The latest data from MSCI Real Assets shows U.S. commercial property sales volume has started to slow. Commercial Observer explores the effect of slowing SPAC activity on proptech ventures. These are among today’s must reads from around the commercial real estate industry.

  1. Commercial Property Sales Slow as Rising Interest Rates Sink Deals “Hotels, office buildings, senior housing and industrial properties recorded big drops in sales. Sales of other property types, such as retail and apartments, rose in April, but analysts and brokers said activity may be now slowing in those sectors, too, as rising interest rates keep some investors from making competitive offers.” (The Wall Street Journal)

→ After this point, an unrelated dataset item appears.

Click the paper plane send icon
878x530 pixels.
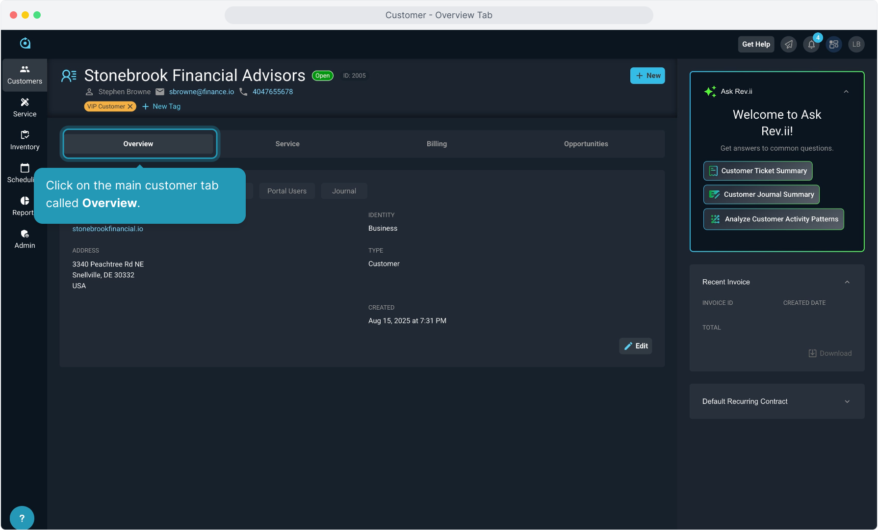(x=789, y=45)

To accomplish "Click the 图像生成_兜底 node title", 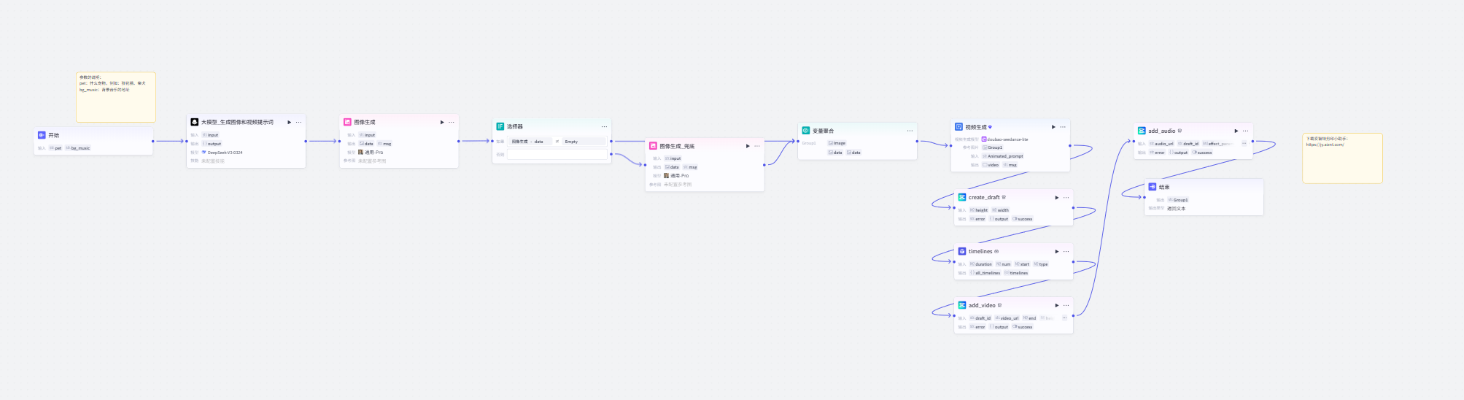I will pos(677,146).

  2. The Great SPAC Attack in Proptech Retreats. Now What? “After a record-setting first quarter this year that saw $4 billion invested in proptech, according to a report from ​​investment bank Keefe, Bruyette & Woods, activity has cooled and the market has fallen, hitting proptech SPACs particularly hard, including OpenDoor and SmartRent, which both saw their share prices drop. Fifth Wall, the proptech-focused VC firm, canceled two planned SPACs early this spring, and proposed federal disclosure rules governing SPACs only made the situation worse, and banks more jittery.” (Commercial Observer)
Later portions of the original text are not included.